Là-bas, les cyprès ont l'aspect atone ;
À leur ombre on est vite habitué,
Sous terre un lit frais s'ouvre situé ;
Nous y dormirons tous deux, ma mignonne,

Pour ne pas voir choir les roses d'automne.

Mon sabot de Noël

Jésus descend, marmots, chez vous,
Les mains pleines de gais joujoux.

Mettez tous, en cette journée,
Un bas neuf dans la cheminée.

Et soyez bons, ne pleurez pas...
Chut ! voici que viennent ses pas.

Il a poussé la grande porte,
Il entre avec ce qu'Il apporte...

Soyez heureux, ô chérubins !
Chefs de Corrège ou de Rubens...

Et dormez bien parmi vos langes,
Ou vous ferez mourir les anges.

Dormez, jusqu'aux gais carillons
Sonnant l'heure des réveillons.

      II

Pour nous, fils errants de Bohème,
Ah ! que l'Ennui fait Noël blême !

Jésus ne descend plus pour nous,
Nous avons eu trop de joujoux.

Mais c'est mainte affre nouveau-née
Dans l'infernale cheminée.

Nous avons tant de désespoir
Que notre sabot en est noir.

Les meurt-de-faim et les artistes
N'ont pour tout bien que leurs coeurs tristes.

             La Passante

Hier, j'ai vu passer, comme une ombre qu'on plaint,
En un grand parc obscur, une femme voilée :
Funèbre et singulière, elle s'en est allée,
Recélant sa fierté sous son masque opalin.

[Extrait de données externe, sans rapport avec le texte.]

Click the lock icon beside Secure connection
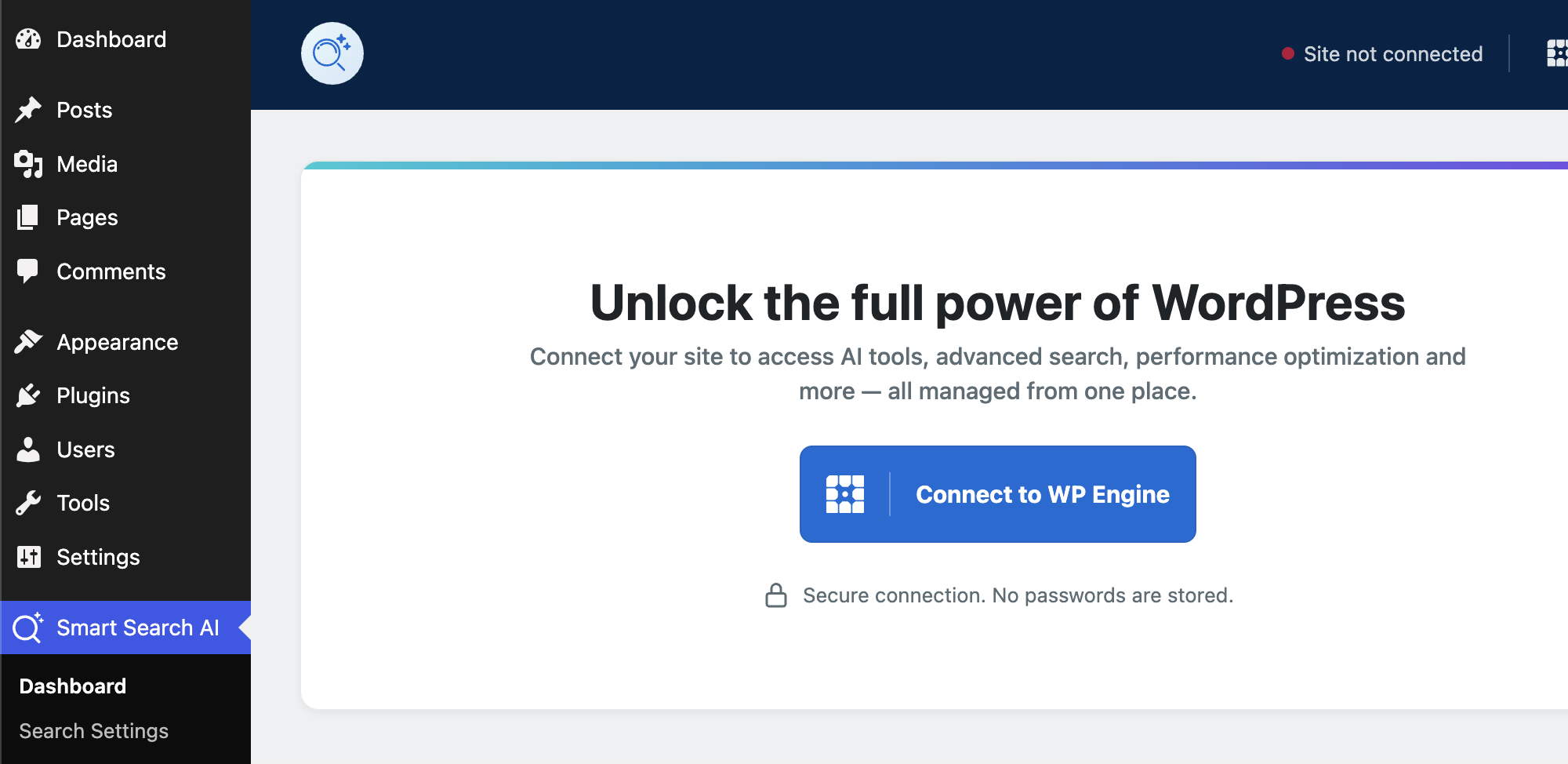This screenshot has width=1568, height=764. (x=776, y=595)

Et rien que d'un regard, par ce soir cristallin,
J'eus deviné bientôt sa douleur refoulée ;
Puis elle disparut en quelque noire allée
Propice au deuil profond dont son coeur était plein.

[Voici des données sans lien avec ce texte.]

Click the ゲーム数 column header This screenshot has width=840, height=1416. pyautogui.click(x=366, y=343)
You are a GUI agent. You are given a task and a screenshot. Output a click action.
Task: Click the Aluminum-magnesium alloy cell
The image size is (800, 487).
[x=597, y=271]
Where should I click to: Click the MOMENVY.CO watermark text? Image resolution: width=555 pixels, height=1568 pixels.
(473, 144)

Ma jeunesse est pareille à la pauvre passante :
Beaucoup la croiseront ici-bas dans la sente
Où la vie à la tombe âprement nous conduit ;

Tous la verront passer, feuille sèche à la brise
Qui tourbillonne, tombe et se fane en la nuit ;
Mais nul ne l'aimera, nul ne l'aura comprise.

           Sous les faunes

Nous nous serrions, hagards, en silencieux gestes,
Aux flamboyants juins d'or, plein de relents, lassés,
Et tel, rêvassions-nous, longuement enlacés,
Par les grands soirs tombés, triomphalement prestes.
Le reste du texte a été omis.